- Origin: Houston, Texas, U.S.
- Genres: Harsh noise wall, power electronics, drone
- Occupation: Musician
- Years active: 1989–present
- Labels: Deadline Recordings, Next Halloween

= Richard Ramirez (musician) =

American noise musician

Richard Ramirez is an American noise music artist originally from Houston, Texas, recording and performing both as a solo artist and as part of several groups, including Black Leather Jesus, Priest in Shit, An Innocent Young Throat-Cutter, House of the Black Death, Martyr of Sores, Last Rape and the "static noise" solo project Werewolf Jerusalem. He is notable for being one of the earliest American harsh noise artists.

==Life==
He collaborated with Giovanni Mori, musician power noise, mind of the project L.C.B., his album Born (Old Europa Cafe in 2015) and has also made with L.C.B. an album on cassette entitled "Homo Sense" (Black Leather Jesus - Le Cose Bianche, Signora Ward Records).

Ramirez, as a part of the Black Leather Jesus, collaborates with his husband Sean E. Matzus. The project was founded by Richard Ramirez in 1989, who fronts the band alongside partner Sean E. Matzus and various other musicians assisting. At one point, the band had 14 members. The group's themes focus on S&M and the gay leather subculture. It was inspired by the kidnapping of Colleen Stan.

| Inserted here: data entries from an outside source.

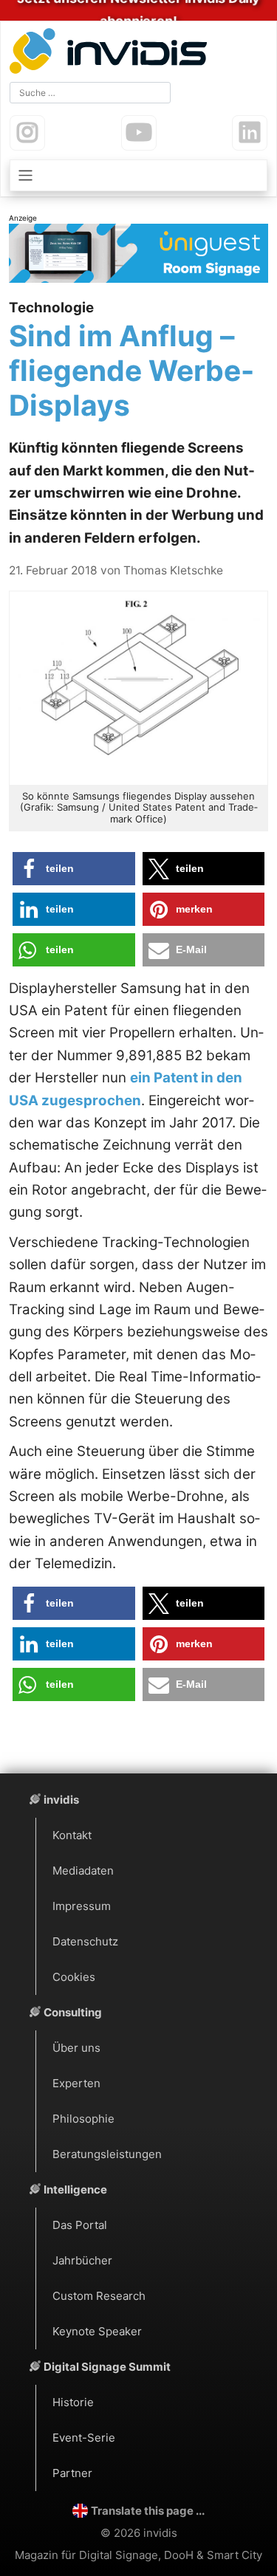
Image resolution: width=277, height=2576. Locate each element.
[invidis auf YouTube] (139, 133)
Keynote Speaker (97, 2331)
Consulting (73, 2012)
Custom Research (99, 2296)
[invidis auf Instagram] (27, 133)
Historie (73, 2402)
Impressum (81, 1906)
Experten (76, 2083)
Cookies (73, 1977)
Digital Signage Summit (107, 2367)
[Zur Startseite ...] (111, 52)
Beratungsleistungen (107, 2154)
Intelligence (75, 2189)
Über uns (76, 2048)
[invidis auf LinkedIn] (249, 133)
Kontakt (72, 1835)
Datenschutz (85, 1941)
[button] (74, 868)
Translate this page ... (148, 2511)
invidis (61, 1800)
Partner (72, 2473)
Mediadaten (83, 1871)
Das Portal (79, 2225)
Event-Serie (83, 2438)
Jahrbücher (82, 2260)
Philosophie (83, 2119)
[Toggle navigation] (138, 175)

Black Leather Jesus opened for Sonic Youth in Marfa, Texas in 2007. Black Leather Jesus has done releases with Merzbow, Incapacitants, Blue Sabbath Black Cheer, The Haters and M.S.B.R. among several others. The band is presently based near Pittsburgh, Pennsylvania.

==Style==
Ramirez draws a distinction between his relatively few professionally printed CDs and LPs and the many CD-Rs and tapes he produces for smaller record labels. He has done collaborations and split releases with many important figures in the noise field, including Merzbow, Emil Beaulieau, Kommissar Hjuler and Mama Baer, Skin Crime, The Haters, Prurient, Smell & Quim, Macronympha, Stabat Mors, Kenji Siratori, Sudden Infant, and MSBR.

Ramirez's work tends to consist of long, slowly changing or static tracks of heavily distorted low- to mid-range noise, with a gradual move over the last several years toward more drone-influenced sounds in addition to his harsh noise work. Parallel to this evolution has been a shift in thematic concerns, with album covers, titles, and general themes changing from more typical noise music concerns such as violence and war (largely borrowed from industrial culture) to a focus on homosexual themes and gay pornography artwork. In addition to his musical work, Ramirez also runs the noise and experimental music label Deadline Recordings. Ramirez is also an "avant-garde" fashion designer under the alias, Richard Saenz.